(Dataset entries)
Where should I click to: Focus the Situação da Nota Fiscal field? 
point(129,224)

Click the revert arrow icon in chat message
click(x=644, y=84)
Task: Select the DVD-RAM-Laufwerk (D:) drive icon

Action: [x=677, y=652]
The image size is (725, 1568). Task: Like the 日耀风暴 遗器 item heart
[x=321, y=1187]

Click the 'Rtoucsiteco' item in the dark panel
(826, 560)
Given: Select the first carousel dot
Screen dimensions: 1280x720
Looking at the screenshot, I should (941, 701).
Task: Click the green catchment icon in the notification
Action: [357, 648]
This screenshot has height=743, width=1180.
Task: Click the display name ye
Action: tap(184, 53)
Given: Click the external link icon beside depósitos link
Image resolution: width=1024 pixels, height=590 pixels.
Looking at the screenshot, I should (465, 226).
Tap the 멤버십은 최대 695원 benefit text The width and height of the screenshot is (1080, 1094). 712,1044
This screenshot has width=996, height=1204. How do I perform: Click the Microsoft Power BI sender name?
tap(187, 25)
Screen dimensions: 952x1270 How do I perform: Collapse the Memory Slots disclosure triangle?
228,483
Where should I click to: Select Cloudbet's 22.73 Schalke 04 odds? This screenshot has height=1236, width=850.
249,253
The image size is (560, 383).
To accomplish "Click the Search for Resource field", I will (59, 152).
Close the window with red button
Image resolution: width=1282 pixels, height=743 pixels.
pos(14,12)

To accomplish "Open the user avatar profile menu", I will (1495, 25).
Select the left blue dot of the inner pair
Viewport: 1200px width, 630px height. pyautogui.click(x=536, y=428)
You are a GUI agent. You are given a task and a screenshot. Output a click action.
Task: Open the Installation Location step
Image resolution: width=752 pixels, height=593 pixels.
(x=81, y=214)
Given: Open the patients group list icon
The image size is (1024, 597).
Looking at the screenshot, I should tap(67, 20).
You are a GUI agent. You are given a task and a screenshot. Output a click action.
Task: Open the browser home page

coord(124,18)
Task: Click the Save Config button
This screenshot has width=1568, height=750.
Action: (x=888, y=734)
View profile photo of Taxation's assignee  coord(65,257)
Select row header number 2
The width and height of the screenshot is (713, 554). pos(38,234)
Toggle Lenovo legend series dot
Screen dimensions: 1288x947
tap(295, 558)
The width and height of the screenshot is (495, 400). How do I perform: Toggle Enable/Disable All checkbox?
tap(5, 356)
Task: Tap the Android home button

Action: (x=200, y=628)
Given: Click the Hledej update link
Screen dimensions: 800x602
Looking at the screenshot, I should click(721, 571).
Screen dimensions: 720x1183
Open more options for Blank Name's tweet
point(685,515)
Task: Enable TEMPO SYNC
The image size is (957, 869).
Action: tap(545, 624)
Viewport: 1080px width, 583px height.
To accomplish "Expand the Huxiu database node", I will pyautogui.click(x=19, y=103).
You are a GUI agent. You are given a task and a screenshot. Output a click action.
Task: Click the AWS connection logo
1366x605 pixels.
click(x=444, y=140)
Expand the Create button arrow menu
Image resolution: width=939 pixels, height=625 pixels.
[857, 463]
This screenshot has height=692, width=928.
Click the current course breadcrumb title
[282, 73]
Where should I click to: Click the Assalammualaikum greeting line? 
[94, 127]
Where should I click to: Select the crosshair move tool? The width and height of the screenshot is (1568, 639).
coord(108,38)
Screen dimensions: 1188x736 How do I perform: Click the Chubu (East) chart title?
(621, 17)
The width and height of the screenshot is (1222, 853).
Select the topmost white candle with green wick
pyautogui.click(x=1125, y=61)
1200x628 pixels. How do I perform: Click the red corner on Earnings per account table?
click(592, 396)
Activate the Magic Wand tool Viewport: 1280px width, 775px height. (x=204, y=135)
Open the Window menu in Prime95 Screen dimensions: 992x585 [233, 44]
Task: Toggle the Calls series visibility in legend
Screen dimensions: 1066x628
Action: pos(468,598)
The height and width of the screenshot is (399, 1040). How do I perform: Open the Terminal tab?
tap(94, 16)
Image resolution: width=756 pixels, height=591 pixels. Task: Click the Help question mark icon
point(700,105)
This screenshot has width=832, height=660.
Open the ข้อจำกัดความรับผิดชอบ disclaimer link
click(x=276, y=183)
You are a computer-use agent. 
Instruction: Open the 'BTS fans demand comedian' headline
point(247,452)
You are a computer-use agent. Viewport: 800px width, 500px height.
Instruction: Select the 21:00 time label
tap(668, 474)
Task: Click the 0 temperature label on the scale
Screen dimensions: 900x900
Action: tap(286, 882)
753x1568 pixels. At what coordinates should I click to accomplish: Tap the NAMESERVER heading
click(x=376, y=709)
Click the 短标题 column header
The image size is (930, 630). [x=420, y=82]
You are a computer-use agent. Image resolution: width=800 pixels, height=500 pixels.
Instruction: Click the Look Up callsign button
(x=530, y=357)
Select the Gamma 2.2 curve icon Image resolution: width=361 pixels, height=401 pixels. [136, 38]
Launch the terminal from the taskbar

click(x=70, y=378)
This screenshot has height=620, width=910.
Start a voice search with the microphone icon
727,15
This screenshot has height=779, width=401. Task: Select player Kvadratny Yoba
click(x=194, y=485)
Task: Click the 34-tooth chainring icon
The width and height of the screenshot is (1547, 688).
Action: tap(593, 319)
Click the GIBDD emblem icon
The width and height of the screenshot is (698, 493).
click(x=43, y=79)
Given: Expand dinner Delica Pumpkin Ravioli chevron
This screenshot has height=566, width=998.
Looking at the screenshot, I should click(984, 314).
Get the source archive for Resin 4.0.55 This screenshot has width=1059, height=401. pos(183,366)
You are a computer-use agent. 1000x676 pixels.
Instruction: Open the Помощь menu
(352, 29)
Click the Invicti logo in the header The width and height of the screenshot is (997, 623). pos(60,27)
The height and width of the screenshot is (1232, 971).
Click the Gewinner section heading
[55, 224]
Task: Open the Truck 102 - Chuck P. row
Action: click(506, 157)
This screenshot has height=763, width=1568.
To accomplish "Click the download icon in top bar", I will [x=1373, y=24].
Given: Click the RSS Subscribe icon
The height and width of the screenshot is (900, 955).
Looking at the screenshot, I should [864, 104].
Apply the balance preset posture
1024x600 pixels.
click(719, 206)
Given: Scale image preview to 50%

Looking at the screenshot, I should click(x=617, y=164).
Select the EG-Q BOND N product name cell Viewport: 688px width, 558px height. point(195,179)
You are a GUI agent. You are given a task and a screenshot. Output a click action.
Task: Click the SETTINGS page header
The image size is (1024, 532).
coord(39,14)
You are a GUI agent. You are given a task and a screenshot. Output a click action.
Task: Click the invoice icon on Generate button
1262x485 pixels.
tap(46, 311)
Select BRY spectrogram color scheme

# WHAT YOU SHOULD DO
Print every line of the records above without a single difference.

# RESULT FOR THIS TASK
Where should I click to: Focus the Situação da Nota Fiscal field? 
point(129,224)

Click the revert arrow icon in chat message
click(x=644, y=84)
Task: Select the DVD-RAM-Laufwerk (D:) drive icon

Action: [x=677, y=652]
The image size is (725, 1568). Task: Like the 日耀风暴 遗器 item heart
[x=321, y=1187]

Click the 'Rtoucsiteco' item in the dark panel
(826, 560)
Given: Select the first carousel dot
Screen dimensions: 1280x720
Looking at the screenshot, I should (941, 701).
Task: Click the green catchment icon in the notification
Action: [357, 648]
This screenshot has height=743, width=1180.
Task: Click the display name ye
Action: tap(184, 53)
Given: Click the external link icon beside depósitos link
Image resolution: width=1024 pixels, height=590 pixels.
Looking at the screenshot, I should (465, 226).
Tap the 멤버십은 최대 695원 benefit text The width and height of the screenshot is (1080, 1094). 712,1044
This screenshot has width=996, height=1204. How do I perform: Click the Microsoft Power BI sender name?
tap(187, 25)
Screen dimensions: 952x1270 How do I perform: Collapse the Memory Slots disclosure triangle?
228,483
Where should I click to: Select Cloudbet's 22.73 Schalke 04 odds? This screenshot has height=1236, width=850.
249,253
The image size is (560, 383).
To accomplish "Click the Search for Resource field", I will (59, 152).
Close the window with red button
Image resolution: width=1282 pixels, height=743 pixels.
pos(14,12)

To accomplish "Open the user avatar profile menu", I will (1495, 25).
Select the left blue dot of the inner pair
Viewport: 1200px width, 630px height. pyautogui.click(x=536, y=428)
You are a GUI agent. You are given a task and a screenshot. Output a click action.
Task: Open the Installation Location step
Image resolution: width=752 pixels, height=593 pixels.
(x=81, y=214)
Given: Open the patients group list icon
The image size is (1024, 597).
Looking at the screenshot, I should tap(67, 20).
You are a GUI agent. You are given a task and a screenshot. Output a click action.
Task: Open the browser home page

coord(124,18)
Task: Click the Save Config button
This screenshot has width=1568, height=750.
Action: (x=888, y=734)
View profile photo of Taxation's assignee  coord(65,257)
Select row header number 2
The width and height of the screenshot is (713, 554). pos(38,234)
Toggle Lenovo legend series dot
Screen dimensions: 1288x947
tap(295, 558)
The width and height of the screenshot is (495, 400). How do I perform: Toggle Enable/Disable All checkbox?
tap(5, 356)
Task: Tap the Android home button

Action: (x=200, y=628)
Given: Click the Hledej update link
Screen dimensions: 800x602
Looking at the screenshot, I should click(721, 571).
Screen dimensions: 720x1183
Open more options for Blank Name's tweet
point(685,515)
Task: Enable TEMPO SYNC
The image size is (957, 869).
Action: tap(545, 624)
Viewport: 1080px width, 583px height.
To accomplish "Expand the Huxiu database node", I will pyautogui.click(x=19, y=103).
You are a GUI agent. You are given a task and a screenshot. Output a click action.
Task: Click the AWS connection logo
1366x605 pixels.
click(x=444, y=140)
Expand the Create button arrow menu
Image resolution: width=939 pixels, height=625 pixels.
[857, 463]
This screenshot has height=692, width=928.
Click the current course breadcrumb title
[282, 73]
Where should I click to: Click the Assalammualaikum greeting line? 
[94, 127]
Where should I click to: Select the crosshair move tool? The width and height of the screenshot is (1568, 639).
coord(108,38)
Screen dimensions: 1188x736 How do I perform: Click the Chubu (East) chart title?
(621, 17)
The width and height of the screenshot is (1222, 853).
Select the topmost white candle with green wick
pyautogui.click(x=1125, y=61)
1200x628 pixels. How do I perform: Click the red corner on Earnings per account table?
click(592, 396)
Activate the Magic Wand tool Viewport: 1280px width, 775px height. (x=204, y=135)
Open the Window menu in Prime95 Screen dimensions: 992x585 [233, 44]
Task: Toggle the Calls series visibility in legend
Screen dimensions: 1066x628
Action: pos(468,598)
The height and width of the screenshot is (399, 1040). How do I perform: Open the Terminal tab?
tap(94, 16)
Image resolution: width=756 pixels, height=591 pixels. Task: Click the Help question mark icon
point(700,105)
This screenshot has width=832, height=660.
Open the ข้อจำกัดความรับผิดชอบ disclaimer link
click(x=276, y=183)
You are a computer-use agent. 
Instruction: Open the 'BTS fans demand comedian' headline
point(247,452)
You are a computer-use agent. Viewport: 800px width, 500px height.
Instruction: Select the 21:00 time label
tap(668, 474)
Task: Click the 0 temperature label on the scale
Screen dimensions: 900x900
Action: tap(286, 882)
753x1568 pixels. At what coordinates should I click to accomplish: Tap the NAMESERVER heading
click(x=376, y=709)
Click the 短标题 column header
The image size is (930, 630). [x=420, y=82]
You are a computer-use agent. Image resolution: width=800 pixels, height=500 pixels.
Instruction: Click the Look Up callsign button
(x=530, y=357)
Select the Gamma 2.2 curve icon Image resolution: width=361 pixels, height=401 pixels. [136, 38]
Launch the terminal from the taskbar

click(x=70, y=378)
This screenshot has height=620, width=910.
Start a voice search with the microphone icon
727,15
This screenshot has height=779, width=401. Task: Select player Kvadratny Yoba
click(x=194, y=485)
Task: Click the 34-tooth chainring icon
The width and height of the screenshot is (1547, 688).
Action: tap(593, 319)
Click the GIBDD emblem icon
The width and height of the screenshot is (698, 493).
click(x=43, y=79)
Given: Expand dinner Delica Pumpkin Ravioli chevron
This screenshot has height=566, width=998.
Looking at the screenshot, I should click(984, 314).
Get the source archive for Resin 4.0.55 This screenshot has width=1059, height=401. pos(183,366)
You are a computer-use agent. 1000x676 pixels.
Instruction: Open the Помощь menu
(352, 29)
Click the Invicti logo in the header The width and height of the screenshot is (997, 623). pos(60,27)
The height and width of the screenshot is (1232, 971).
Click the Gewinner section heading
[55, 224]
Task: Open the Truck 102 - Chuck P. row
Action: click(506, 157)
This screenshot has height=763, width=1568.
To accomplish "Click the download icon in top bar", I will [x=1373, y=24].
Given: Click the RSS Subscribe icon
The height and width of the screenshot is (900, 955).
Looking at the screenshot, I should [864, 104].
Apply the balance preset posture
1024x600 pixels.
click(719, 206)
Given: Scale image preview to 50%

Looking at the screenshot, I should click(x=617, y=164).
Select the EG-Q BOND N product name cell Viewport: 688px width, 558px height. point(195,179)
You are a GUI agent. You are given a task and a screenshot. Output a click action.
Task: Click the SETTINGS page header
The image size is (1024, 532).
coord(39,14)
You are a GUI agent. You are given a task and a screenshot. Output a click action.
Task: Click the invoice icon on Generate button
1262x485 pixels.
tap(46, 311)
Select BRY spectrogram color scheme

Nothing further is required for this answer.